- _TASK_: Check each line of the records for "will"; collect those that have it.

Dataset items:
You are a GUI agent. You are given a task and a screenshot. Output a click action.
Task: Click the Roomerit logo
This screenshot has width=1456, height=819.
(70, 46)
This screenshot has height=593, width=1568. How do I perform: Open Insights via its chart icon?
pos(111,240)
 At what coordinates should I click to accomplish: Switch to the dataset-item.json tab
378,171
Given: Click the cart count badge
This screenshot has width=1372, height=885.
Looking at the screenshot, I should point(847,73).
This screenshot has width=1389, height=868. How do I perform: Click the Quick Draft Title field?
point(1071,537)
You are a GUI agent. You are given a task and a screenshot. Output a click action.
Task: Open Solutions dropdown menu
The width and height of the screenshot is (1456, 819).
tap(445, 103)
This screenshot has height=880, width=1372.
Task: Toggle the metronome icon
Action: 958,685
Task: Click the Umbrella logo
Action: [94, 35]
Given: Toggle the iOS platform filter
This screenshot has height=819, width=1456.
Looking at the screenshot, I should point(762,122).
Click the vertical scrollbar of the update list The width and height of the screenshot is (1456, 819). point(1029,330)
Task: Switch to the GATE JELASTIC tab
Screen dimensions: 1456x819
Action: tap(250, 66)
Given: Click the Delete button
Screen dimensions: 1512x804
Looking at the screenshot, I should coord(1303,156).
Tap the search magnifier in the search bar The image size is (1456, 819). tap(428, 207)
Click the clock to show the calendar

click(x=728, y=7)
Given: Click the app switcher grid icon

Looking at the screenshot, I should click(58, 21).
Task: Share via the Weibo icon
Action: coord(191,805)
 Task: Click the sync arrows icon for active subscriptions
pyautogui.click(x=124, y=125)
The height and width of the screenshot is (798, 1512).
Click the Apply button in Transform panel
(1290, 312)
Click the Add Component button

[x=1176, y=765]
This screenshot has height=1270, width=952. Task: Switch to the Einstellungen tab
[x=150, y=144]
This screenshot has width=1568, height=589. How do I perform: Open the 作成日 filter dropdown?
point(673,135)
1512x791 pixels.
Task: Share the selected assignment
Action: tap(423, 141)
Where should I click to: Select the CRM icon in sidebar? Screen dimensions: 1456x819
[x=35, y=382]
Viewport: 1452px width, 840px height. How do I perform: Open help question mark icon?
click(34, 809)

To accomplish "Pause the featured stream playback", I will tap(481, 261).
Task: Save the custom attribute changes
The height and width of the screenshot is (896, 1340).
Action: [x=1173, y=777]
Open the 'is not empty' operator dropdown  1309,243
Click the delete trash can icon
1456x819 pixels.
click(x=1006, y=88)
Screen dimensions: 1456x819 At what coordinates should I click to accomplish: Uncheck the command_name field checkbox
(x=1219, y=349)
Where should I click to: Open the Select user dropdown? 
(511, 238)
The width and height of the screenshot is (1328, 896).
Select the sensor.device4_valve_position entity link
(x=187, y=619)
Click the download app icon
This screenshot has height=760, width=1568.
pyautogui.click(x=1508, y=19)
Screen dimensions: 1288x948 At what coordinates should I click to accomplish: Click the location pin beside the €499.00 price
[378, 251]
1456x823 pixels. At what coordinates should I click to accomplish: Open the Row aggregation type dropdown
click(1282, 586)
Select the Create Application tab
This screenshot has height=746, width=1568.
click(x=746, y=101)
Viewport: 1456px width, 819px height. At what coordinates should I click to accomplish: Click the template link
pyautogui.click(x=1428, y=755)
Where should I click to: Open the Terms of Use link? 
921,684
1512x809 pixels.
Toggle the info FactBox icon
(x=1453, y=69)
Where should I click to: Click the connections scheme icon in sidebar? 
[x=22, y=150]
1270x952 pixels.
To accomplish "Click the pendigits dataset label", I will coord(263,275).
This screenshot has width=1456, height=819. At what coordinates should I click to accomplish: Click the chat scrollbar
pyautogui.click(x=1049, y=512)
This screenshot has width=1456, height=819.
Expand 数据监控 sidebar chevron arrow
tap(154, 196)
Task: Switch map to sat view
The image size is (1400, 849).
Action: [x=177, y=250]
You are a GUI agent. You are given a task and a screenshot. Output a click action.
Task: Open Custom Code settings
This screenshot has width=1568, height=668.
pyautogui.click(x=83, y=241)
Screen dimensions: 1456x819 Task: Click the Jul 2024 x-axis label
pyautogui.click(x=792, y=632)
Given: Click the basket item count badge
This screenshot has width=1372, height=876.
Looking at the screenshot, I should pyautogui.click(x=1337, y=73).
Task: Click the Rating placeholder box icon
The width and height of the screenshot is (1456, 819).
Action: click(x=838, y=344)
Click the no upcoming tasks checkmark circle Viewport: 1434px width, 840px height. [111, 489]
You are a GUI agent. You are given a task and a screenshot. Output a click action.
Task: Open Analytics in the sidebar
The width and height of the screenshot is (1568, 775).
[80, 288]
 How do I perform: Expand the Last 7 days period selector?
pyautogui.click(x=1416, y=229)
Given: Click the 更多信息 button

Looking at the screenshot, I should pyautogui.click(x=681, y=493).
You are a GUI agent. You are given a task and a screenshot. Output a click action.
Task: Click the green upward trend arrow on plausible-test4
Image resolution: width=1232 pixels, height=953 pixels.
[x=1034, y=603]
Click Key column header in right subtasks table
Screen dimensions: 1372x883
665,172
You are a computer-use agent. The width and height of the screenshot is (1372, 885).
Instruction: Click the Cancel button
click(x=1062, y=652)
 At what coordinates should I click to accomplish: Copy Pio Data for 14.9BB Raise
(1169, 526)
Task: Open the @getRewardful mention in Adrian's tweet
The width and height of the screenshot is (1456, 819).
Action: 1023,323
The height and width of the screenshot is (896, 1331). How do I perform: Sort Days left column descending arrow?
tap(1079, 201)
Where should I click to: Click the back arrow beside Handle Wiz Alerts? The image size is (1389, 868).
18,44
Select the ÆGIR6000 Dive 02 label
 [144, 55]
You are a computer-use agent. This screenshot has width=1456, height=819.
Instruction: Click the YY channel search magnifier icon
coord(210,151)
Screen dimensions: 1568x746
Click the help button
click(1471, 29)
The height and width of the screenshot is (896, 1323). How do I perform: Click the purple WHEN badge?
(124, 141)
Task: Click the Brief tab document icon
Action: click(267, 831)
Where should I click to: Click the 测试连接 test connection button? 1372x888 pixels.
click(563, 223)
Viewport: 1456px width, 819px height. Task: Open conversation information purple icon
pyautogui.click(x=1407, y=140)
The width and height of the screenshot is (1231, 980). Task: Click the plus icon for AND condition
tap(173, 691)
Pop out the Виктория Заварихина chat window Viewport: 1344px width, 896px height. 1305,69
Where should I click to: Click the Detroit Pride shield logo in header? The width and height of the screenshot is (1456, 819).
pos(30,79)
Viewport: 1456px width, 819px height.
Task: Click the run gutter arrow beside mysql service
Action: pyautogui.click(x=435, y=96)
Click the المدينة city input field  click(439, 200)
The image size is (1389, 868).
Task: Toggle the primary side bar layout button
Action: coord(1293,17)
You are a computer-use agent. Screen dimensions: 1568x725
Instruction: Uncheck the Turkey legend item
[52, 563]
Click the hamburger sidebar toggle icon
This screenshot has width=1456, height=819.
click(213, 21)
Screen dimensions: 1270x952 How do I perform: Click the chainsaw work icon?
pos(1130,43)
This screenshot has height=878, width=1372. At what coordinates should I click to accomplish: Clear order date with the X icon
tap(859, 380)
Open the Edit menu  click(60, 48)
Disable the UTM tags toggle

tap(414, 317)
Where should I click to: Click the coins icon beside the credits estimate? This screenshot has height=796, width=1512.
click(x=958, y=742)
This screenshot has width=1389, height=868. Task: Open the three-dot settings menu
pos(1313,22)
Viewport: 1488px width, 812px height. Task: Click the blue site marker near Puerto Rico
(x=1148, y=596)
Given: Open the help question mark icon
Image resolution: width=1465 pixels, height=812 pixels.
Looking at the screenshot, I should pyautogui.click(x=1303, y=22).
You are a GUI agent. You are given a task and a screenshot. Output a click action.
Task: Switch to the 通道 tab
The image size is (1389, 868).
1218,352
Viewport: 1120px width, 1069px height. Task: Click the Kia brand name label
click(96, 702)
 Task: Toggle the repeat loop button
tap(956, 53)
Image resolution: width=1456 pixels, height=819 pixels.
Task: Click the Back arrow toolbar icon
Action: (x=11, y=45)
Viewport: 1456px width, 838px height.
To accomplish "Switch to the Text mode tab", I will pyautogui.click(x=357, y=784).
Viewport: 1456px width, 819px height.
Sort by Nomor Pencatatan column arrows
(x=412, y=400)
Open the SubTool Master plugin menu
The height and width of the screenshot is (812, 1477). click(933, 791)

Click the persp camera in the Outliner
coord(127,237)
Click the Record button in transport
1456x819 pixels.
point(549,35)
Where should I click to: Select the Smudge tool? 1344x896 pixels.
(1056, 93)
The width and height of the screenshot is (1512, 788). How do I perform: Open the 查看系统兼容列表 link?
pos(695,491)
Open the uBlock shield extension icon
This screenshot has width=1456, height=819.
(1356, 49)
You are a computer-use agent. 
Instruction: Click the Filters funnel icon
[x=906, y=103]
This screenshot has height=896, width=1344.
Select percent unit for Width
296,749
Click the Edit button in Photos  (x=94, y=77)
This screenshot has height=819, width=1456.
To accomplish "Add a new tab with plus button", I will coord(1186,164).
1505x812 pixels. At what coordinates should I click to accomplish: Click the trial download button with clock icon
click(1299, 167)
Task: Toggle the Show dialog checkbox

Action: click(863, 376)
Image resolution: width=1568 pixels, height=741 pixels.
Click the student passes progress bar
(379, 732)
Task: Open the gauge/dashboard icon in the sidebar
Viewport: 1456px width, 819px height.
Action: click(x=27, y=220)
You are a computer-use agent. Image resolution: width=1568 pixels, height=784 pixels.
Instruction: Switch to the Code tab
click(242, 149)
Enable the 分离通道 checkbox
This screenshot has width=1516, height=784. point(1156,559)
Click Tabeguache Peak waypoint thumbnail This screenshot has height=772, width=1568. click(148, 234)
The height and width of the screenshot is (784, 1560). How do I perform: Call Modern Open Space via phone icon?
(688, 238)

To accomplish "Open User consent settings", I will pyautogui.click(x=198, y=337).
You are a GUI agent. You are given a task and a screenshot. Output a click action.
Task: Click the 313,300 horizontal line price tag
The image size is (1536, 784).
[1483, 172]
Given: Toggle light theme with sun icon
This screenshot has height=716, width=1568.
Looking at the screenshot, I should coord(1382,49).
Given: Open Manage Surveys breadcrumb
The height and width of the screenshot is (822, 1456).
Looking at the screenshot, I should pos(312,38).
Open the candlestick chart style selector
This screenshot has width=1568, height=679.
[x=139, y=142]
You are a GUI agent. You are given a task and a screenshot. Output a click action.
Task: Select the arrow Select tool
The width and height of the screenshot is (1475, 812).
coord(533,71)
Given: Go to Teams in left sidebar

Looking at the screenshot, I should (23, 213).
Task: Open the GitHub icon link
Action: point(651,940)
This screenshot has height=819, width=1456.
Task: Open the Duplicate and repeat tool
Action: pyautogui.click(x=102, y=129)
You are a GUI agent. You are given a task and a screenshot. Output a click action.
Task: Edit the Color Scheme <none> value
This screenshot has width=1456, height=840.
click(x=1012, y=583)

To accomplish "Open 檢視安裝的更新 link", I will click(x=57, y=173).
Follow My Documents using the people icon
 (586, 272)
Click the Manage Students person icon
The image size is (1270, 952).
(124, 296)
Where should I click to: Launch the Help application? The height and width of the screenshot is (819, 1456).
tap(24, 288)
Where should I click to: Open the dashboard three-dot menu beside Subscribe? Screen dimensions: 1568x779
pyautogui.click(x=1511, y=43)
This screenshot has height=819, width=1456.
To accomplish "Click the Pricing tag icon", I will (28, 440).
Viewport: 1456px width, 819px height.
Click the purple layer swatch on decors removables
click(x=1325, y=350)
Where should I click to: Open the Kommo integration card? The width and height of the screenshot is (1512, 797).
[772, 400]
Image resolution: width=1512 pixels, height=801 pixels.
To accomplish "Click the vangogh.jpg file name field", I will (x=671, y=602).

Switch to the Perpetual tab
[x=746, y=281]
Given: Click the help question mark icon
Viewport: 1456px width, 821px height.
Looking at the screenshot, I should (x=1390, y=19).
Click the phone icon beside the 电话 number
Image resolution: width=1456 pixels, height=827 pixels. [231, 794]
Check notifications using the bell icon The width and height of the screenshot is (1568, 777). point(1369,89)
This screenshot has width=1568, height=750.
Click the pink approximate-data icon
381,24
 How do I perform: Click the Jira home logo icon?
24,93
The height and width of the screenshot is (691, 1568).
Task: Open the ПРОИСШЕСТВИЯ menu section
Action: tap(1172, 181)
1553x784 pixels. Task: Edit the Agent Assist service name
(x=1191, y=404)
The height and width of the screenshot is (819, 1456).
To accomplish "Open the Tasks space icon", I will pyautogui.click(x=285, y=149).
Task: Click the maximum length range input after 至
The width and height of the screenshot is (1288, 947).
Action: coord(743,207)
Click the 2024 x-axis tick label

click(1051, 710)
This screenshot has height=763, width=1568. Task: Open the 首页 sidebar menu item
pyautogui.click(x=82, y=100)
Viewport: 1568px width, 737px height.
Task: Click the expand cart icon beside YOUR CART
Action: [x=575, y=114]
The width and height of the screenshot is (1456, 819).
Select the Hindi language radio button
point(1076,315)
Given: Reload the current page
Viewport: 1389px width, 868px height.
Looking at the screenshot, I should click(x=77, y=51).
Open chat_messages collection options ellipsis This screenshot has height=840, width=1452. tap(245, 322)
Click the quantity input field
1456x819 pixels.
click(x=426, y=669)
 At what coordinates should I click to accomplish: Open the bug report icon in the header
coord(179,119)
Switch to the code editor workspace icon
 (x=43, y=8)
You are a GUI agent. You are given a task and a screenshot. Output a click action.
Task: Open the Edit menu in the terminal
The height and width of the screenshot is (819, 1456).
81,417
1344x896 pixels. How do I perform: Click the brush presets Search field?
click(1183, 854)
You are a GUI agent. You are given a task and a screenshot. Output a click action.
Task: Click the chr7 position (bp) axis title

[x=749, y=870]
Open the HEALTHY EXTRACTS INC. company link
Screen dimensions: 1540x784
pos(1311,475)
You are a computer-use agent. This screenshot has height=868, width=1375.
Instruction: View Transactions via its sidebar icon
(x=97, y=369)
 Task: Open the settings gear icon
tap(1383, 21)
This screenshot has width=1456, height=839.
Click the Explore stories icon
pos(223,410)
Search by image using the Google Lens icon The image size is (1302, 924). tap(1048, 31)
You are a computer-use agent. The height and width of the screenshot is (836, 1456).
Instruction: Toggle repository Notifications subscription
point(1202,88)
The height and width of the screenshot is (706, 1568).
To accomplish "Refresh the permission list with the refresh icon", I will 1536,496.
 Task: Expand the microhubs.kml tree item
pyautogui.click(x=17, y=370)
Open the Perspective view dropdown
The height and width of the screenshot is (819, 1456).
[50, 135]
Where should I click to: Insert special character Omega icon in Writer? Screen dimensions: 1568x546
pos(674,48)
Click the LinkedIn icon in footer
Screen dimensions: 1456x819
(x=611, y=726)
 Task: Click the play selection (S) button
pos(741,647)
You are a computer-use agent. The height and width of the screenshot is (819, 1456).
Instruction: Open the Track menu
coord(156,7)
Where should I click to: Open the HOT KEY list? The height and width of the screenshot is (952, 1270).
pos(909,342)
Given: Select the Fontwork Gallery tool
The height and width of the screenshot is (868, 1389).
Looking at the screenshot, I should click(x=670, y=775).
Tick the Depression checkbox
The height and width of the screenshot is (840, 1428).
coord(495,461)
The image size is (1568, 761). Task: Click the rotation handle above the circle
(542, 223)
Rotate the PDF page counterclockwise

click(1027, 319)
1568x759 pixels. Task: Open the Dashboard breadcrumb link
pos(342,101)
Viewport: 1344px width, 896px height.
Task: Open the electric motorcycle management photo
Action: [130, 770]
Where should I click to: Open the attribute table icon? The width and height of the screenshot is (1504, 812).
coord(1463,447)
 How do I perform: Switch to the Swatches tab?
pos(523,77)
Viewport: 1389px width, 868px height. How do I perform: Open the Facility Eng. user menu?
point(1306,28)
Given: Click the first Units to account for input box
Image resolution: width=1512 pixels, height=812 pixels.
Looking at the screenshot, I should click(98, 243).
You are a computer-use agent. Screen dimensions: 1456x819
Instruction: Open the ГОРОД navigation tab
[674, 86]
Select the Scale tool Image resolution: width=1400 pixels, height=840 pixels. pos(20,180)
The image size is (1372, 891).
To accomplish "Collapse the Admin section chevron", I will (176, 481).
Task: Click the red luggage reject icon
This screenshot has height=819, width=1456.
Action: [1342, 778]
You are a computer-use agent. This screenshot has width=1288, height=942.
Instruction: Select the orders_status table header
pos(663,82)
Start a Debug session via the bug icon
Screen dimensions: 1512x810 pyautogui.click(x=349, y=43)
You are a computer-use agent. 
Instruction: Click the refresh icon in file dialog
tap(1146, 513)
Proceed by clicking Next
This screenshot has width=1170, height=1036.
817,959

- _OUTPUT_:
To accomplish "Pause the featured stream playback", I will tap(481, 261).
To accomplish "Click the pendigits dataset label", I will coord(263,275).
To accomplish "Switch to the Text mode tab", I will pyautogui.click(x=357, y=784).
To accomplish "Add a new tab with plus button", I will coord(1186,164).
To accomplish "Open User consent settings", I will pyautogui.click(x=198, y=337).
To accomplish "Open 檢視安裝的更新 link", I will click(x=57, y=173).
To accomplish "Click the Pricing tag icon", I will (28, 440).
To accomplish "Click the vangogh.jpg file name field", I will (x=671, y=602).
To accomplish "Open the Tasks space icon", I will pyautogui.click(x=285, y=149).
To accomplish "Refresh the permission list with the refresh icon", I will 1536,496.
To accomplish "Collapse the Admin section chevron", I will (176, 481).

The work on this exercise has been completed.